Margherita Zöebeli, fondatrice del Centro Educativo Italo-Svizzero (CEIS) di Rimini, sarà ricordata nel centenario della nascita a Zurigo, il 23 novembre, con una conferenza di Tindaro Gatani.
Ad organizzare l’incontro, nell’ambito di “Zurigo in italiano”, è ProLinguaitaliana. All’evento, che si terrà a Kalkbreitesaal/Zwinglihaus (Ämtlerstrasse 23) ed avrà inizio alle ore 18, parteciperà l’attuale Direttore del CEIS, Giovanni Sapucci. I lavori saranno condotti da Verena Flubacher di Prolinguaitaliana.
Margherita Zöbeli è nata a Zurigo il 7 giugno 1912, sin da ragazza seguì la strada tracciata dal padre, un sindacalista impegnato politicamente, con il quale collaborò nella creazione di cooperative per aiutare le famiglie numerose e gli anziani allora senza pensione.
“Il mio è semplicemente un dovere − diceva − quando si ha un’idea buona bisogna lavorare e lottare per realizzarla”. “Per questo – raccontava – ho aderito al Soccorso Operaio Svizzero nel 1934, sorto l’anno prima con il compito di aiutare e proteggere gli ebrei tedeschi e austriaci perseguitati dai nazisti, nonché antifascisti italiani”.
Nel 1936 accorse in Spagna per portare in salvo attraverso i Pirenei molti bambini minacciati dalla guerra civile. Nel corso della seconda Guerra mondiale si distinse nel soccorso ai profughi che giungevano in Svizzera da ogni parte dell’Europa e soprattutto dall’Italia.

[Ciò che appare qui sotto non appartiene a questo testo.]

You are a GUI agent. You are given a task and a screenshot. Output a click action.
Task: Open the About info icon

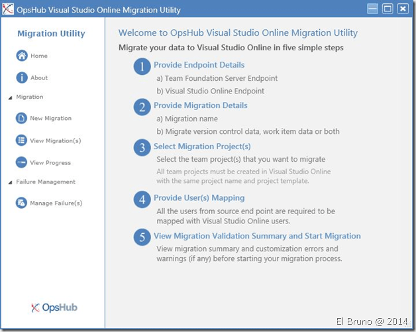[x=22, y=78]
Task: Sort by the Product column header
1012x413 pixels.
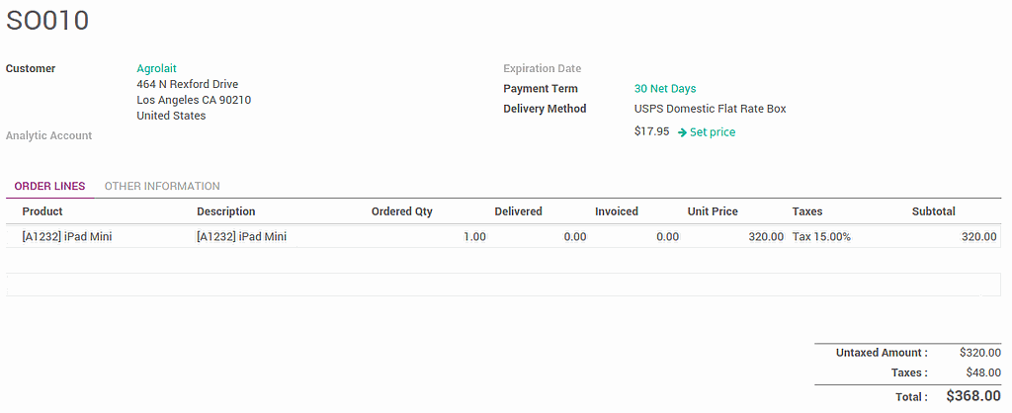Action: click(42, 211)
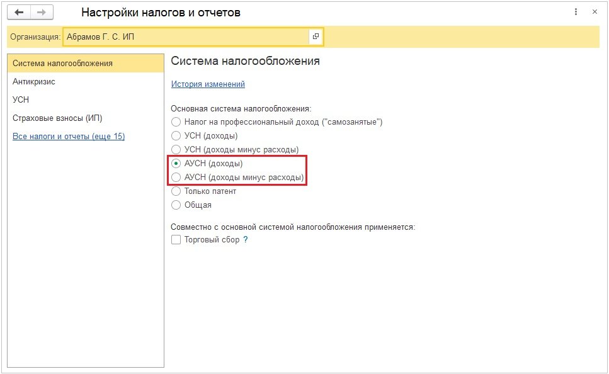Click the question mark next to Торговый сбор
The height and width of the screenshot is (374, 609).
(x=246, y=240)
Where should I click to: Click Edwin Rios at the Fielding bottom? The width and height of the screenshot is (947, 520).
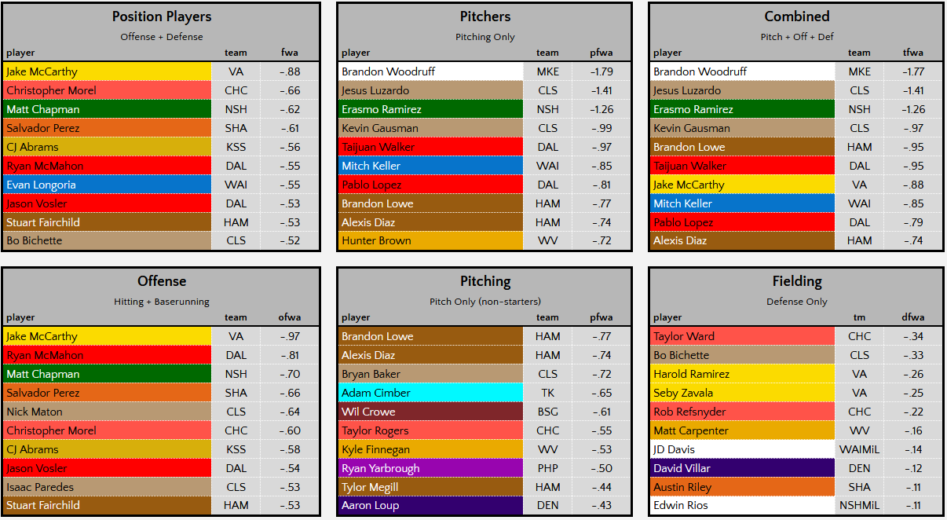click(x=680, y=505)
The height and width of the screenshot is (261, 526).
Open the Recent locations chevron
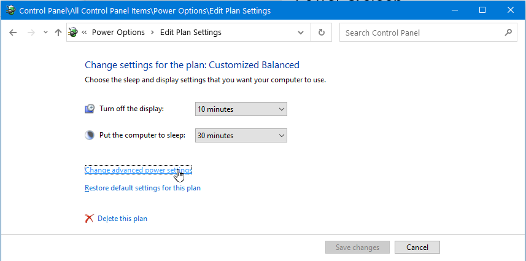coord(45,33)
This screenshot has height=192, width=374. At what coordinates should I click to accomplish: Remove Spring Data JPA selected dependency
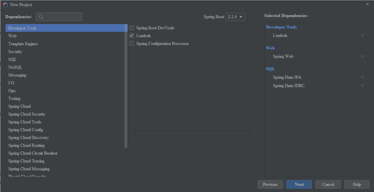362,77
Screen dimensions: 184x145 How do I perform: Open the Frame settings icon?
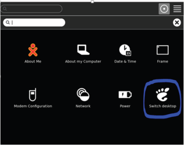(x=162, y=50)
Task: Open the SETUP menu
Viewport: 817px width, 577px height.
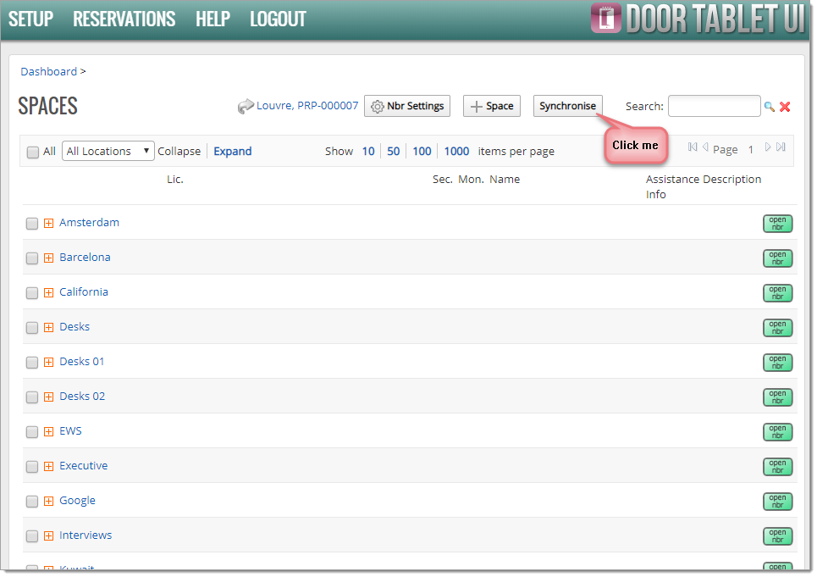Action: tap(30, 19)
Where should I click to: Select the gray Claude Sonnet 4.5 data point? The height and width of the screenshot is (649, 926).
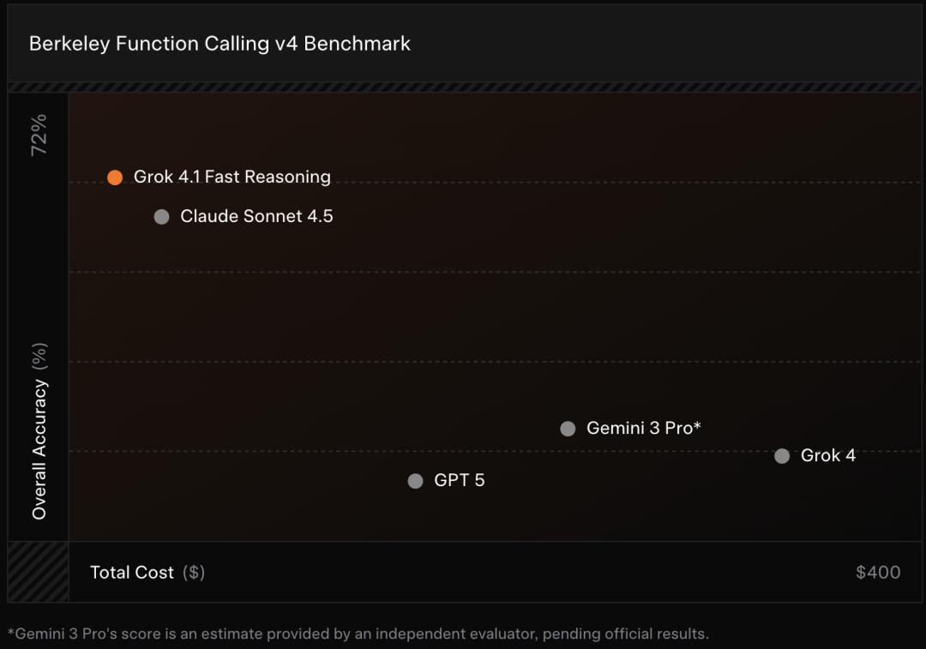point(161,217)
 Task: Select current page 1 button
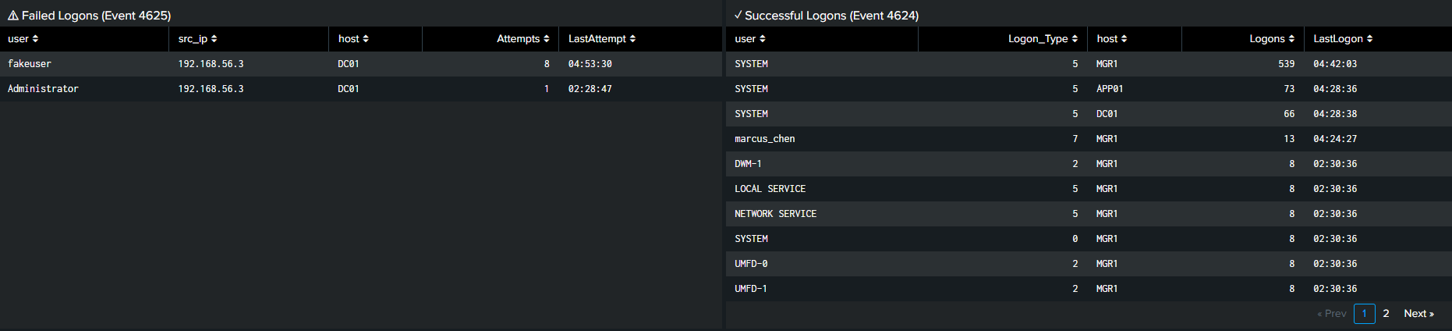(1365, 314)
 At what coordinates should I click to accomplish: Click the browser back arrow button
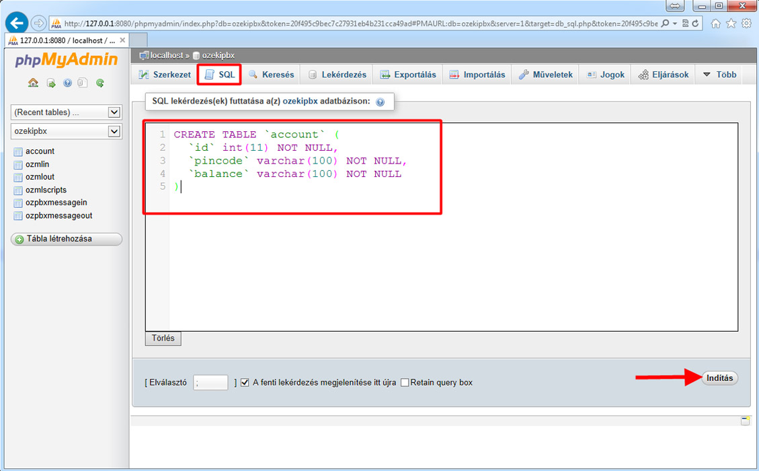click(x=16, y=23)
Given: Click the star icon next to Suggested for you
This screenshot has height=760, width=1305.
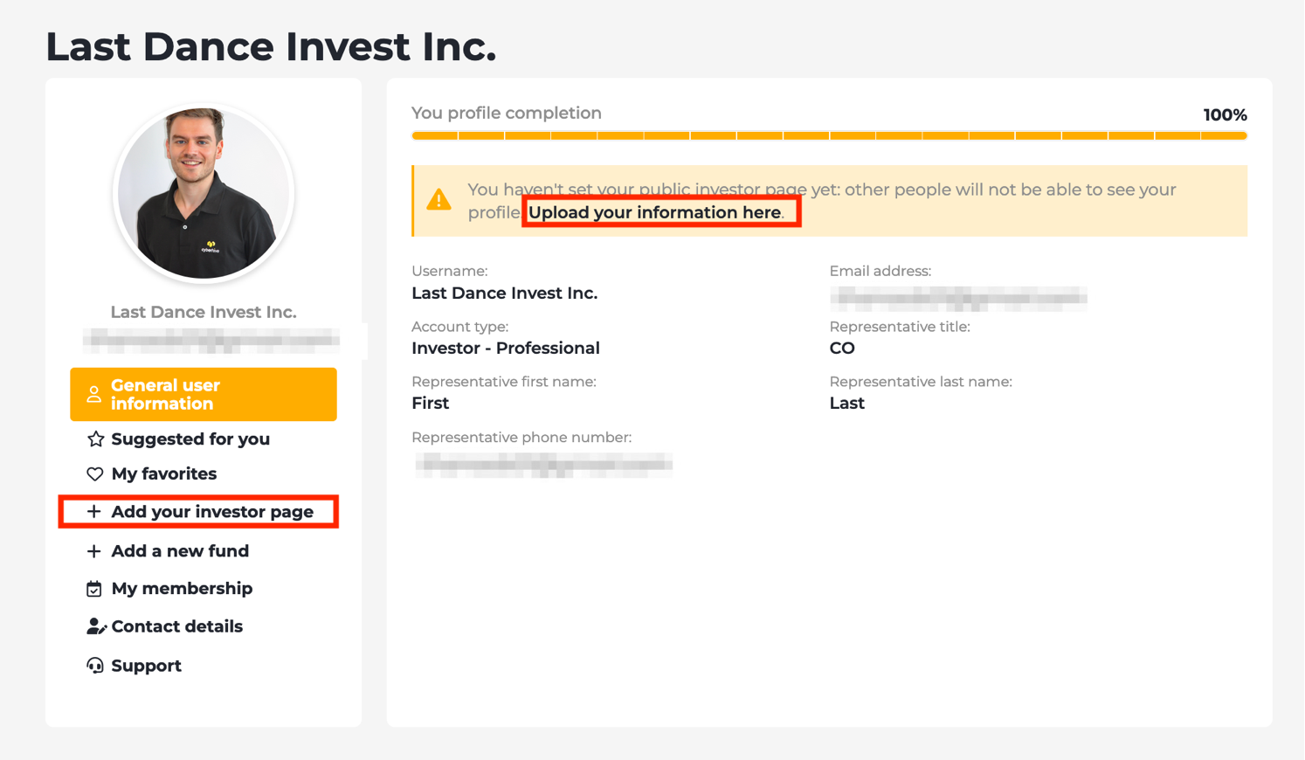Looking at the screenshot, I should 94,439.
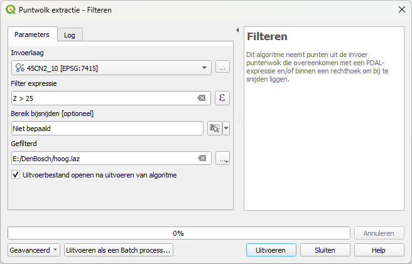This screenshot has height=264, width=412.
Task: Open Help for this algorithm
Action: pos(379,250)
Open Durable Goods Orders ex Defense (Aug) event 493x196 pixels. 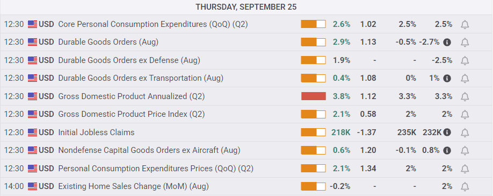click(x=129, y=60)
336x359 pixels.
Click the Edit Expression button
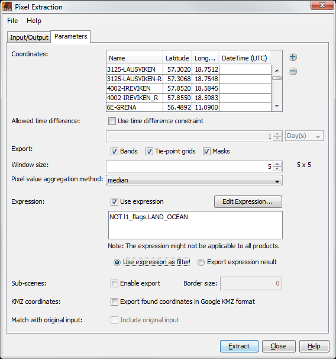[248, 201]
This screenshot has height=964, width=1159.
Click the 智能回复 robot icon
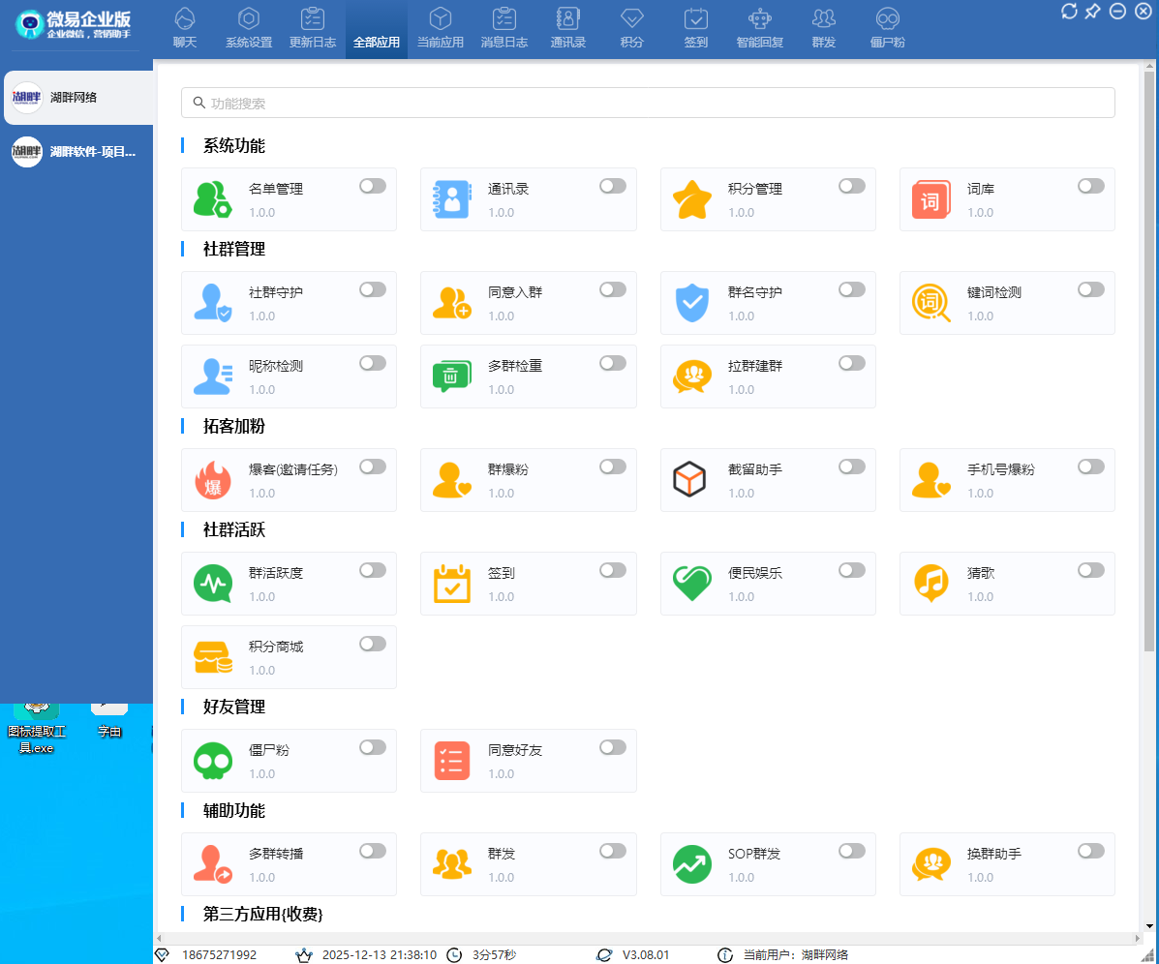pyautogui.click(x=759, y=27)
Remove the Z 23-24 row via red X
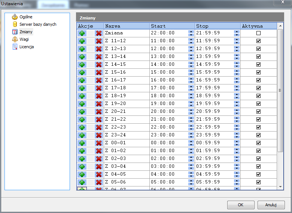Image resolution: width=292 pixels, height=213 pixels. coord(99,135)
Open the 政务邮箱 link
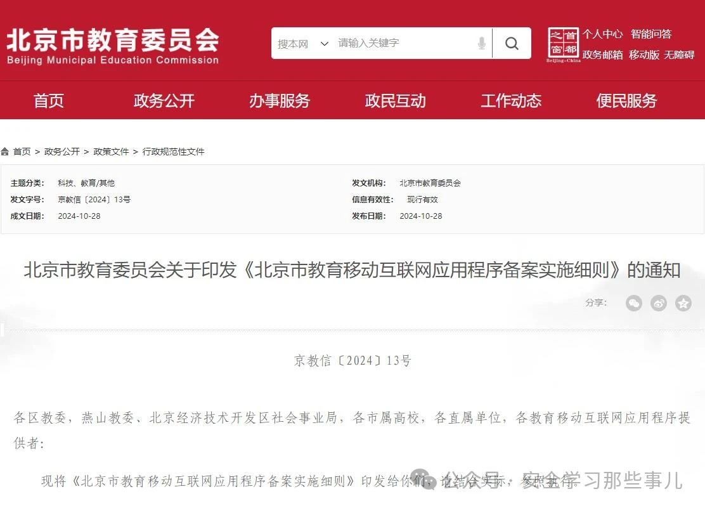 point(602,55)
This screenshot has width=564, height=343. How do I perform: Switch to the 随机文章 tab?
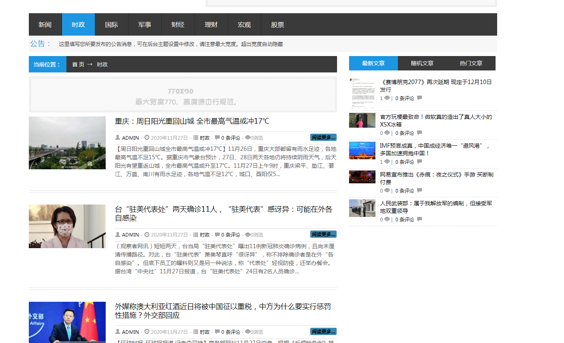point(422,63)
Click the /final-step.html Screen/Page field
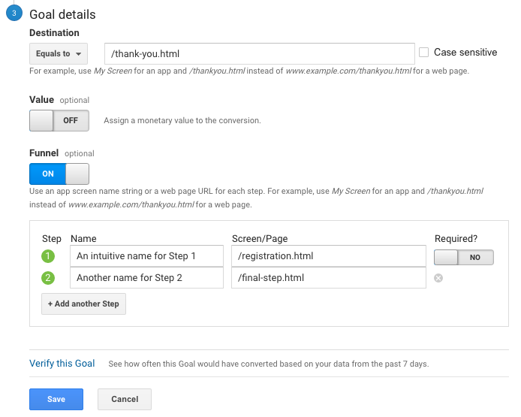 tap(329, 278)
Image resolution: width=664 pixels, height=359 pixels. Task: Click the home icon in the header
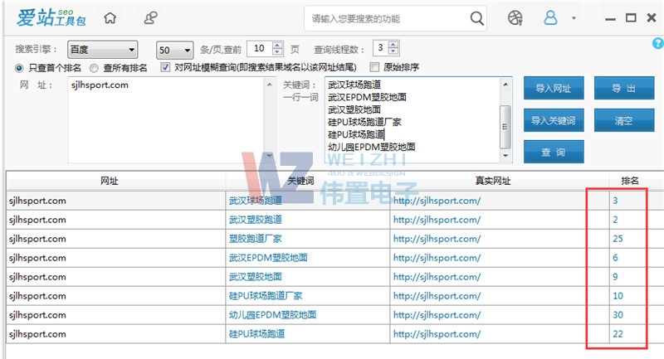coord(110,17)
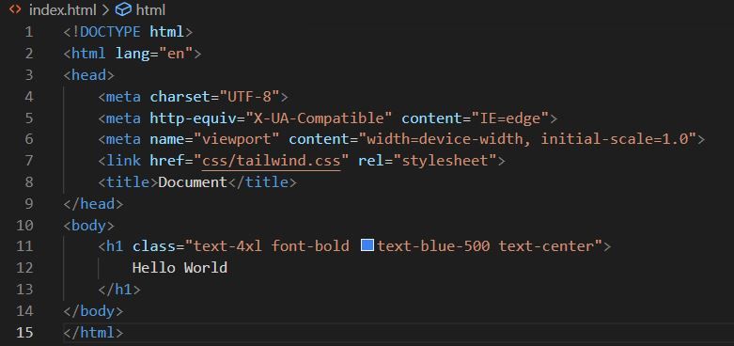Click the Document text inside title tag

[193, 181]
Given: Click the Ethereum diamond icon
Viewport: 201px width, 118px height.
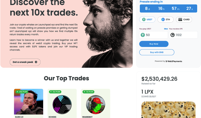Looking at the screenshot, I should coord(163,19).
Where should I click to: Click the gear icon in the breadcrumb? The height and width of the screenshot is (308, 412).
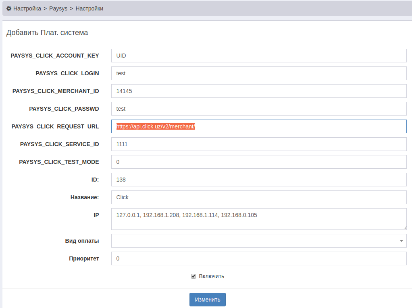pos(9,8)
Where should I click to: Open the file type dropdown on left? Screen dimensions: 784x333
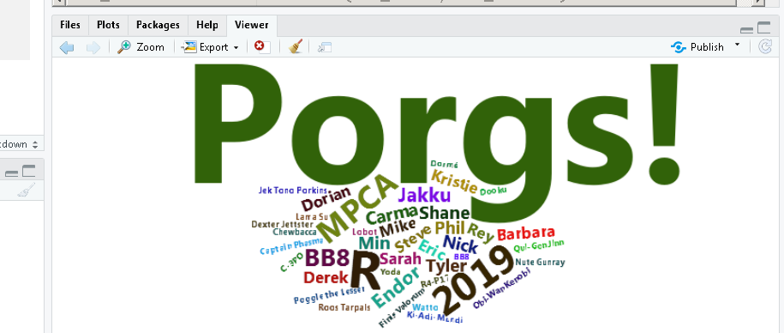click(19, 144)
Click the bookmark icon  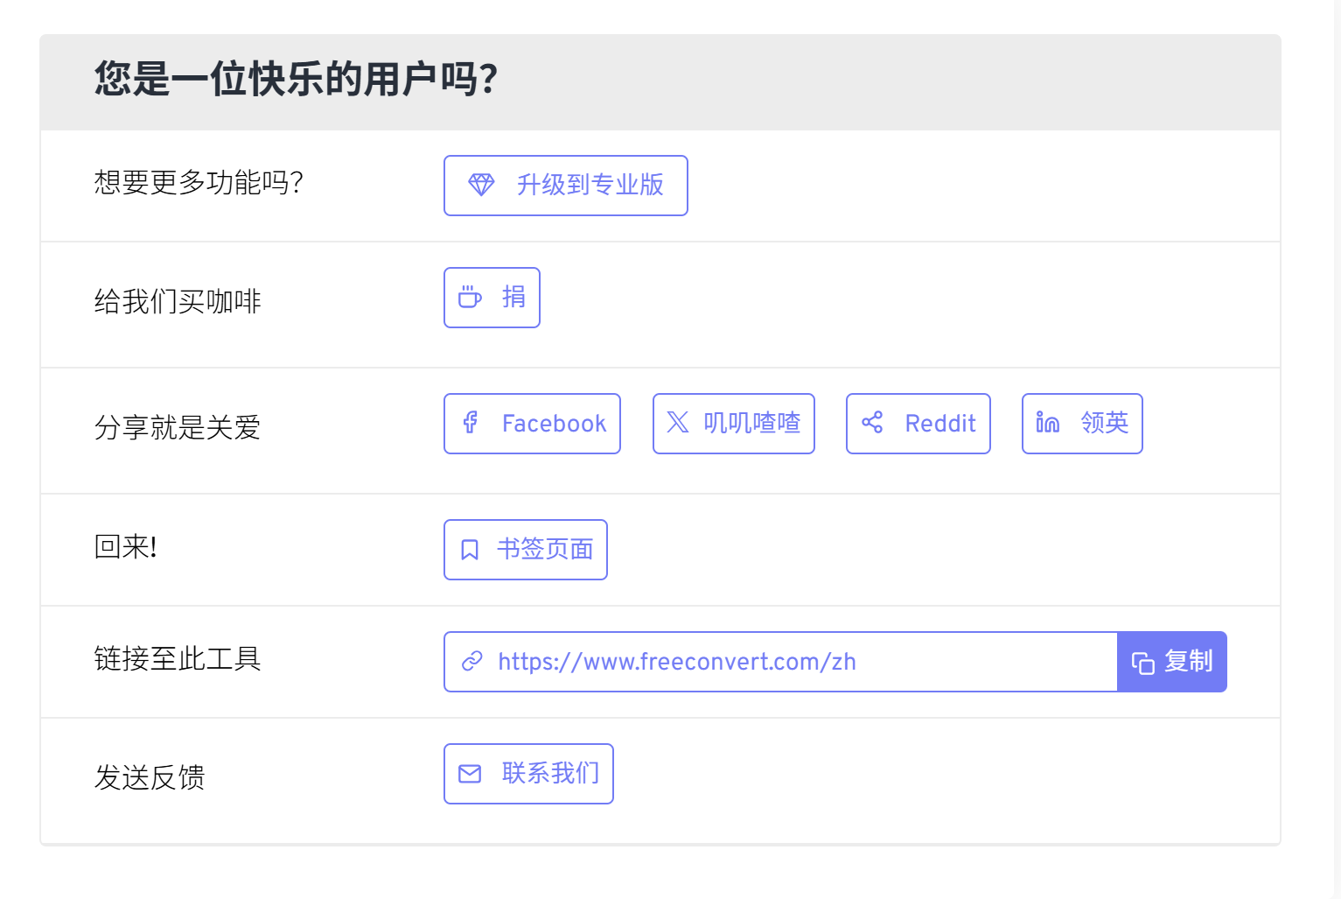[x=470, y=550]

Il 9 ottobre 1944, Margherita Zöbeli, insieme a Gabriella Meyer, fu incaricata dal Soccorso Operaio Svizzero (SOS) di organizzare gli aiuti per le popolazioni della Val d’Ossola, duramente colpite dalla persecuzione nazifascista. A conflitto finito si impegnò nell’opera di ricostruzione promossa dal Dono Svizzero in Italia. Margherita scelse Rimini, la città distrutta all’80% dalla guerra. E ancora una volta la sua attenzione fu rivolta verso i bambini. Il Dono Svizzero e il SOS scelsero di costruire una scuola.
Fu un’opera immane perché per le prime costruzioni si utilizzarono i materiali di alcune baracche dei campi di internamento per i profughi in Svizzera, il cui trasporto in Italia, con i mezzi di allora, richiese molto impegno e fatica di tanti volontari.
Il Centro Educativo Italo Svizzero (CEIS) venne inaugurato 1° maggio 1946. A partire dal 1947 fu introdotta la scuola elementare che, secondo il principio della scuola attiva, si proponeva di raggiungere gli obiettivi di rendere gli allievi partecipi e protagonisti dell’apprendimento studiando, lavorando e discutendo tra loro e con gli animatori delle varie discipline con una didattica individuale che non può fare astrazione dai problemi sociali in cui il bambino cresce.
L’esperienza del CEIS ha esercitato un’influenza significativa nell’evoluzione della pedagogia in Italia tanto da divenire un centro di aggiornamento didattico permanente. Ai corsi di aggiornamento del CEIS, hanno collaborato, tra gli altri, i pedagogisti Pierre Bovet, Celestino Freinet, Ernesto Codignola, Lamberto Borghi, Francesco De Bartolomeis e Raffaele Laporta.
Il CEIS, collabora con molte università italiane, ed è, dunque, punto di riferimento per lo studio per le problematiche socio-pedagogiche e soprattutto per il recupero dei bambini portatori di handicap e con gravi difficoltà sociali e familiari.
“Quel che io ho fatto – ha scritto Rita Levi Montalcini – è ben poca cosa di fronte a quello che ha fatto Margherita Zoebeli e sento un’enorme ammirazione per chi dedica se stesso al prossimo. Alla fine della mia vita anch’io, come lei, sento il bisogno di dedicarmi agli altri, però mai quanto dovrei… dobbiamo ricordare il CEIS come simbolo della solidarietà umana”.
Margherita si è spenta il 25 febbraio 1996 nella “sua” Rimini, ma la “sua” scuola continua l’opera da lei intrapresa nei momenti più bui della storia italiana.
Oggi il CEIS collabora con: la Federazione dei Soccorsi Operai di tutto il Mondo; con il Kinderdorf Pestalozzi di Trogen; con la Friends’ Central School di Philadelphia; con il Nicaragua con stage di formazione; con la Bosnia Herzegovina con un progetto di cooperazione educativa attivato dall’inizio del 1997; con altri paesi tramite l’ospitalità di giovani tirocinanti; con le scuole sparse nelle tendopoli che accolgono i bambini profughi dalle guerre.